Search code examples
pythonapache-sparkpyspark

Entity resolution - creating a unique identifier based on 3 columns


I'm trying to find a way to create a unique identifier by using 3 columns (user_id, universal_id and session_id). Column "expected_result" is what this unique_id should be after processing other 3 columns.

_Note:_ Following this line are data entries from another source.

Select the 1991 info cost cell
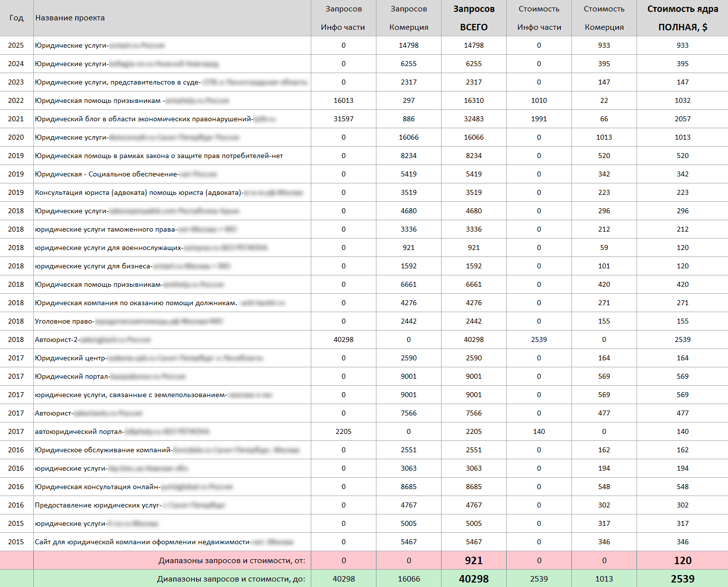The height and width of the screenshot is (587, 728). [x=539, y=119]
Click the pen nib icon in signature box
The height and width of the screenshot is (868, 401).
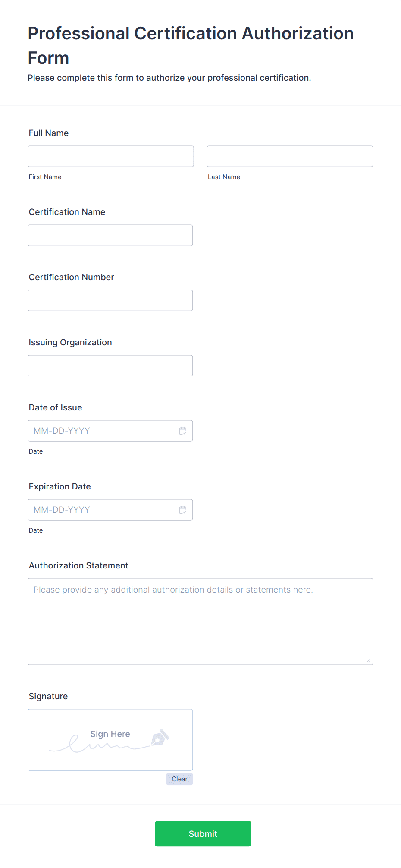pos(160,738)
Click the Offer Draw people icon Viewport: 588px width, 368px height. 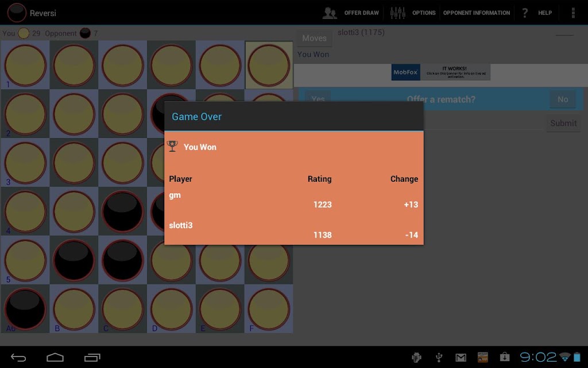tap(330, 13)
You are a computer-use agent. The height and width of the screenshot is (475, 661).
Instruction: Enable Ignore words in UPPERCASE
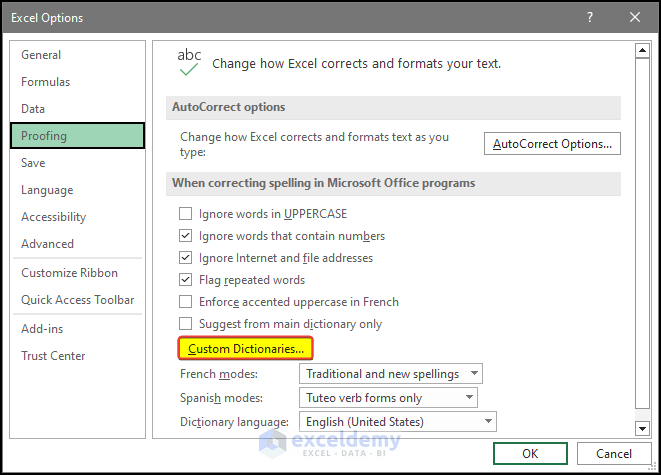185,214
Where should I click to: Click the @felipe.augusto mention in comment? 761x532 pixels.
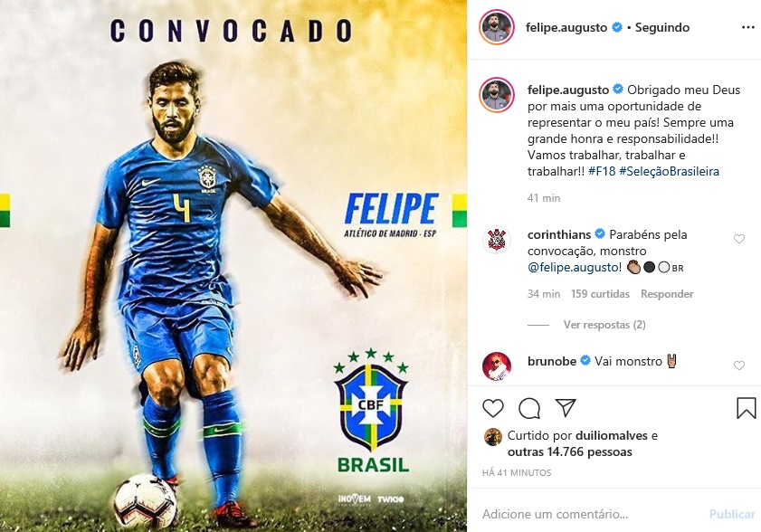point(573,267)
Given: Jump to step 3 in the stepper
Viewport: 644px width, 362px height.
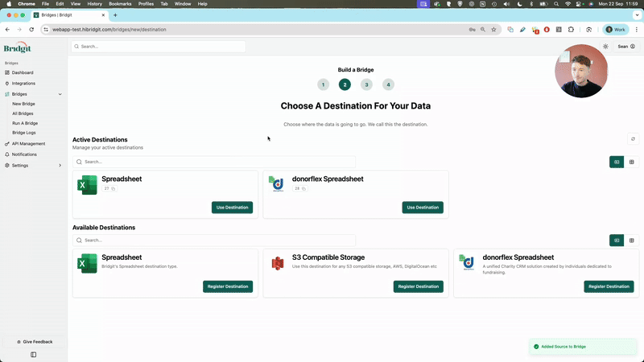Looking at the screenshot, I should 366,84.
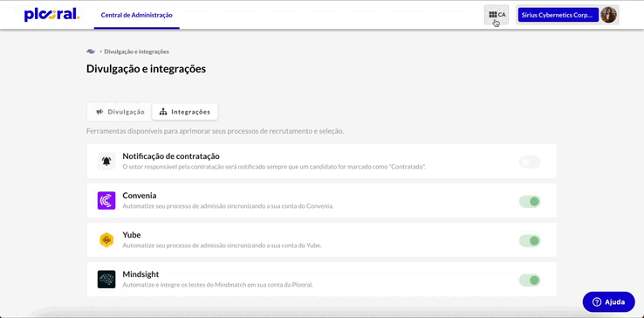Image resolution: width=644 pixels, height=318 pixels.
Task: Switch to the Divulgação tab
Action: click(x=120, y=112)
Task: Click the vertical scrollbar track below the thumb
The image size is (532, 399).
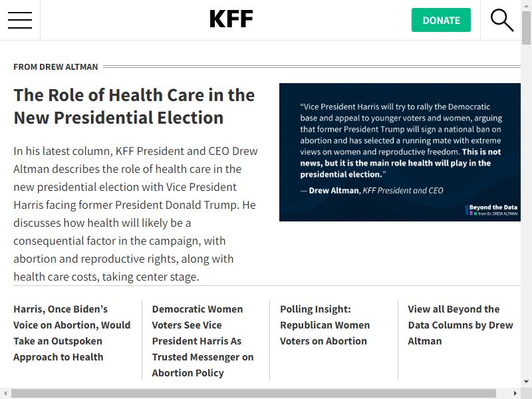Action: tap(526, 210)
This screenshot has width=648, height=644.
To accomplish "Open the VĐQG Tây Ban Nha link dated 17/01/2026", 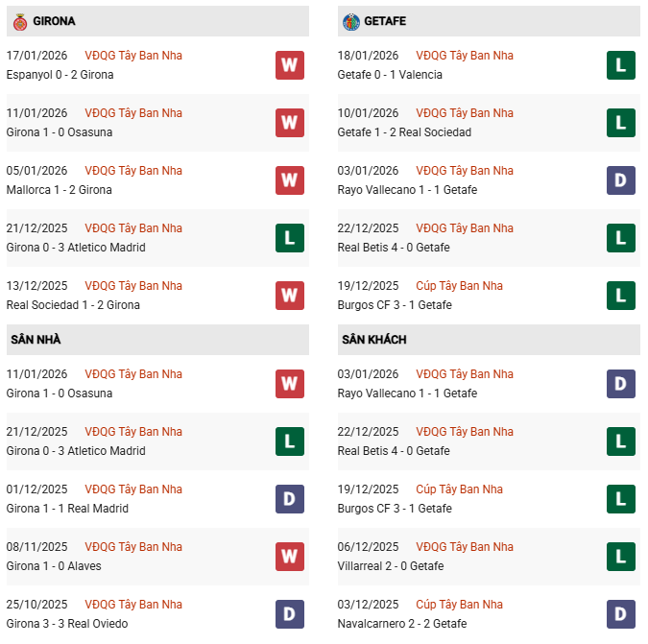I will click(133, 56).
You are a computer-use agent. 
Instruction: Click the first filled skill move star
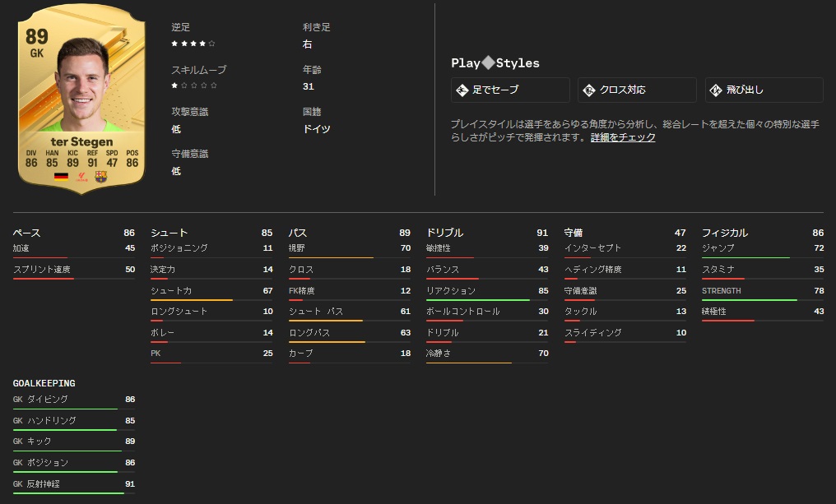(x=173, y=84)
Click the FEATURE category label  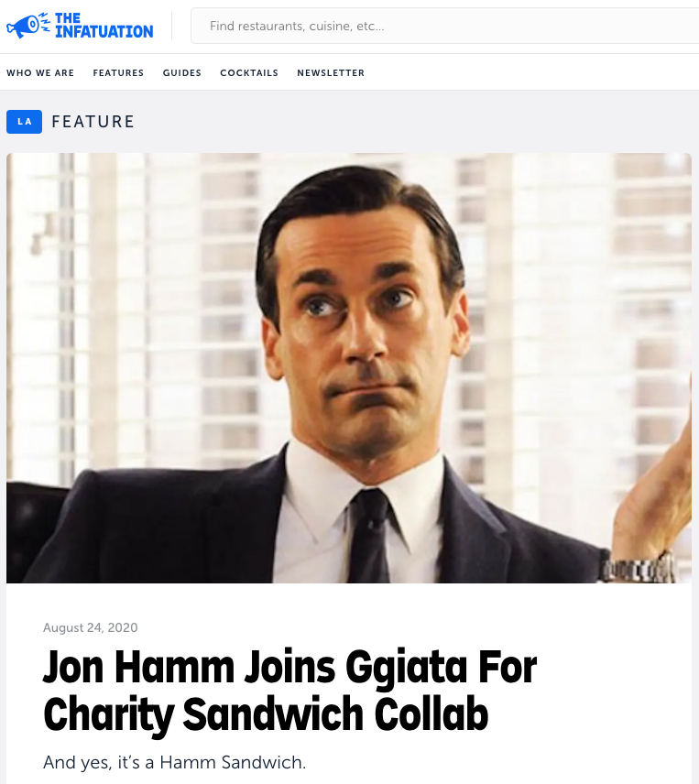click(x=93, y=122)
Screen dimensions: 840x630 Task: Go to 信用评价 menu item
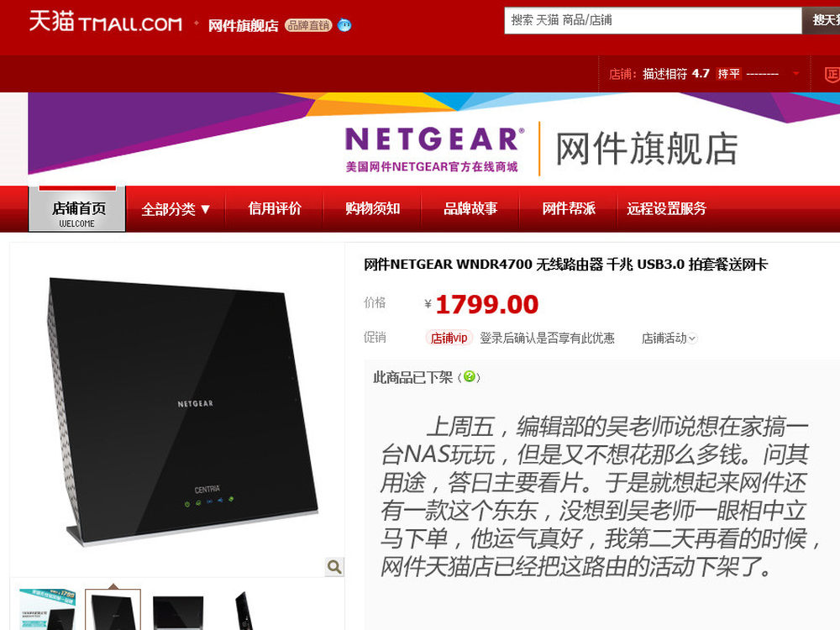pos(275,208)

  • Sometimes user_id is not available, and in that case the other two columns should be used to create the unique id.
  • When user_id doesn't have a match and universal_id has a match, those should be treated as different (separate unique id).
  • "id" column is the order in which data is written into the database. If a new row shows up that matches any of the previous rows (with already calculated unique id) by any of the 3 columns, the already existing unique id should be added to the new row.

Here's a list of possible relationships between columns:

  • user_id:universal_id = 1:N OR N:1 (if N:1 then each N needs a unique_id)
  • user_id:session_id = 1:N
  • universal_id:session_id = 1:N or N:1

I'm trying to find a thing in python (or pyspark because I may be using this on millions of rows) that can help me do the clustering of this data (or however this process is called in data science). The idea is to create a map of universal_id:unique_id. If you know how this is done please help, or at least point me to a subject that I should research to be able to do this. Thanks!

I have Snowflake and Databricks at my disposal.

Here's my test dataset:

import pandas as pd

data = [
    [1, 1, 'apple', 'fiat', 1],
    [2, 1, 'pear', 'bmw', 1],
    [3, 2, 'bananna', 'citroen', 2],
    [4, 3, 'bananna', 'kia', 3],
    [5, 4, 'blueberry', 'peugeot', 4],
    [6, None, 'blueberry', 'peugeot', 4],
    [7, None, 'blueberry', 'yamaha', 4],
    [8, 5, 'plum', 'ford', 5],
    [9, None, 'watermelon', 'ford', 5],
    [10, None, 'raspberry', 'honda', 6],
    [11, None, 'raspberry', 'toyota', 6],
    [12, None, 'avocado', 'mercedes', 7],
    [13, None, 'cherry', 'mercedes', 7],
    [14, None, 'apricot', 'volkswagen', 2],
    [15, 2, 'apricot', 'volkswagen', 2],
    [16, 6, 'blueberry', 'audi', 8],
    [17, None, 'blackberry', 'bmw', 1],
    [18, 7, 'plum', 'porsche', 9]
]

df = pd.DataFrame(data, columns=['id', 'user_id', 'universal_id', 'session_id', 'expected_result'])

Solution

  • Based on what you described, we can formulate an algorithm as follows, referring to the new ID as global_id. Update: The algorithm now features the arbitrary tie-break when multiple user_ids match multiple universal_ids. Update: Since you were concerned about the risk of duplicates using fully randomly generated UUID4s, I coded you a little function which allows you to generate a UUID leveraging both UUID1 and/or UUID4 - I personally would not be worried about clashes of UUID4 values whatsoever, but it's up to you.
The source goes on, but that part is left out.